Ken Kirk

No. 53, 37, 51
- Position: Linebacker

Personal information
- Born: February 26, 1938 Nashville, Tennessee, U.S.
- Died: November 16, 2009 (aged 71) Tupelo, Mississippi, U.S.
- Listed height: 6 ft 2 in (1.88 m)
- Listed weight: 230 lb (104 kg)

Career information
- High school: Tupelo
- College: Ole Miss
- NFL draft: 1960 (9th round, 104th overall pick)
- AFL draft: 1960

Career history
- Chicago Bears (1960–1961); Pittsburgh Steelers (1962); Los Angeles Rams (1963);

Career NFL statistics
- Fumble recoveries: 1
- Sacks: 1
- Stats at Pro Football Reference

= Ken Kirk =

American football player (1938–2009)

Kenneth Henry Kirk (February 26, 1938 – November 16, 2009) was an American professional football player who was a linebacker for the Chicago Bears (1960–1961), Pittsburgh Steelers (1962), and Los Angeles Rams (1963) of the National Football League (NFL).
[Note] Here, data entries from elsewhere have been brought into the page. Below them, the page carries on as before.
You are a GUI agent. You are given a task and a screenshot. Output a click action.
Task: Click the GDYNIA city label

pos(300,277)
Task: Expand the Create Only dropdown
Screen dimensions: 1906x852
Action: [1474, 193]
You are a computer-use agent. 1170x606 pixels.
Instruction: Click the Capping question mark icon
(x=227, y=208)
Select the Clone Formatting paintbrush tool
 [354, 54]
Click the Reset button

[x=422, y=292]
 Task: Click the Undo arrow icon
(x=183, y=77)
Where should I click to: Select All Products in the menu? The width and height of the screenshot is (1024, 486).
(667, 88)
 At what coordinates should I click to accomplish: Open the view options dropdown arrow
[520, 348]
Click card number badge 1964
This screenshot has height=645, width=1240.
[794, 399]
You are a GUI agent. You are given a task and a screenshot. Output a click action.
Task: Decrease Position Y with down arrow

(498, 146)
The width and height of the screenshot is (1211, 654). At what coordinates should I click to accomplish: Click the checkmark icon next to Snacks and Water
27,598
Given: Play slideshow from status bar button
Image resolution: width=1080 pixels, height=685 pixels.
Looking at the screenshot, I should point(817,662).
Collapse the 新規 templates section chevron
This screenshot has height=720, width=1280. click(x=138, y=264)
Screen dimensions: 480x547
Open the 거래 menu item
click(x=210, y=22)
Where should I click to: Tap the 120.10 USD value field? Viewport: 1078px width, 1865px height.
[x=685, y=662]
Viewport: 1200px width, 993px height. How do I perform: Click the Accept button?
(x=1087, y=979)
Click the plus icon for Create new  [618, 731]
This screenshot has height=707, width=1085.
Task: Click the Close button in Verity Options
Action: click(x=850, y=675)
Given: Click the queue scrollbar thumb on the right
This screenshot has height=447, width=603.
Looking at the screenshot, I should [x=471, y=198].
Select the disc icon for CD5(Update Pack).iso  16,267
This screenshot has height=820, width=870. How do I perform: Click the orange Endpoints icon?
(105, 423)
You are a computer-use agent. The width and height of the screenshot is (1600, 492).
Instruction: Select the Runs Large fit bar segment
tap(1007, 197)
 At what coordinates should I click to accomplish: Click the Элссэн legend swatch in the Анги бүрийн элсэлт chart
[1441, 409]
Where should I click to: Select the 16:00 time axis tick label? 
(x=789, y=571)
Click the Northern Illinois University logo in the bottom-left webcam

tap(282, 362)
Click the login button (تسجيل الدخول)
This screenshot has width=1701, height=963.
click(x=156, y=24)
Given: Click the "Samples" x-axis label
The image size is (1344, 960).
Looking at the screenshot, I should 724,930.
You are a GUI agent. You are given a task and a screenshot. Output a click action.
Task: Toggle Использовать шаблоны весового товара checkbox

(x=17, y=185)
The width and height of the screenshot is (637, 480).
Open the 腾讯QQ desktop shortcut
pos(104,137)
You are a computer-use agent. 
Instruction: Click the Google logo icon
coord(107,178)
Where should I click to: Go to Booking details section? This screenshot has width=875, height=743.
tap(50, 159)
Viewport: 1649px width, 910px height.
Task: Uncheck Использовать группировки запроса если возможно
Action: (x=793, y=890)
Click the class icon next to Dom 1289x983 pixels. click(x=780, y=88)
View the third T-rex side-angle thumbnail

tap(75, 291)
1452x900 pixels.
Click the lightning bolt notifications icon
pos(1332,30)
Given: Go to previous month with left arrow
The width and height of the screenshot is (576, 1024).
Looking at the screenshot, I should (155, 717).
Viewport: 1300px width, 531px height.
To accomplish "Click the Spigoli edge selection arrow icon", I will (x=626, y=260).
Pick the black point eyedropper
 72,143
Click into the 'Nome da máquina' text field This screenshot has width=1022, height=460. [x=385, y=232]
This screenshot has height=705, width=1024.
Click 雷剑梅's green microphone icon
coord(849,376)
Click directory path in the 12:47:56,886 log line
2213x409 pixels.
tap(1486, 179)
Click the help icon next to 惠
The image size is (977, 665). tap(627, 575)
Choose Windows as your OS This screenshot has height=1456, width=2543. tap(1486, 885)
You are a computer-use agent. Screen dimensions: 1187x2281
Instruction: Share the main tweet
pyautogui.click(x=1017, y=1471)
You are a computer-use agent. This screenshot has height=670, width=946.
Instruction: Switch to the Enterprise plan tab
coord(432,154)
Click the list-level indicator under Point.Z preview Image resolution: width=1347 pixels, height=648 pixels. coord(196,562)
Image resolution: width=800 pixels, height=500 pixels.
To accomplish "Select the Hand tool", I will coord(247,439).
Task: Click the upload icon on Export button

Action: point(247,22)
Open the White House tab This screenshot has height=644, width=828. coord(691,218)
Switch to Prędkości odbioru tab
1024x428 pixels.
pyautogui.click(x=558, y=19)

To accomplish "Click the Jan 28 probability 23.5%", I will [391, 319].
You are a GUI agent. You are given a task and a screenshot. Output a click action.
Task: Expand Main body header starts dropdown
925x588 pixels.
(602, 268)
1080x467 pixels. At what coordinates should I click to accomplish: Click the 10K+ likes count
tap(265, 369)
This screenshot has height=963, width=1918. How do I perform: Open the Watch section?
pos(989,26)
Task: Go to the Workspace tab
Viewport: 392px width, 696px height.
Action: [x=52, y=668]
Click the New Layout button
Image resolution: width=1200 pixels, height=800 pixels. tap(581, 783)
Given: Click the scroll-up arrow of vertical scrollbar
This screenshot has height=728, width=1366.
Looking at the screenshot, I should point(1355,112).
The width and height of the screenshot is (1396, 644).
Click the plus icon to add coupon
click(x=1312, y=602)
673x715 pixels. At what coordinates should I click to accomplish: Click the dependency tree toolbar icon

He played college football for the Ole Miss Rebels.

==Early life==
A native of Tupelo, Mississippi, Kirk attended Tupelo High School and then played college football at the University of Mississippi from 1957 to 1959. He was a co-captain of the 1959 Ole Miss Rebels football team that compiled a 10–1 record, gave up only 21 points during the entire season, and was recognized as national champion. He graduated in 1960 with a degree in finance.

==Professional career==
Kirk was selected by the Chicago Bears in the ninth round with the 104th overall pick in the 1960 NFL draft. He played for the Bears during the 1960 and 1961 seasons, the Pittsburgh Steelers in 1962, and the Los Angeles Rams in 1963. He appeared in a total of 44 NFL games.

==Personal life and death==
After his football career ended, Kirk worked as a real estate developer, property manager, and construction executive. He died in 2009 at the North Mississippi Medical Center in Tupelo, Mississippi.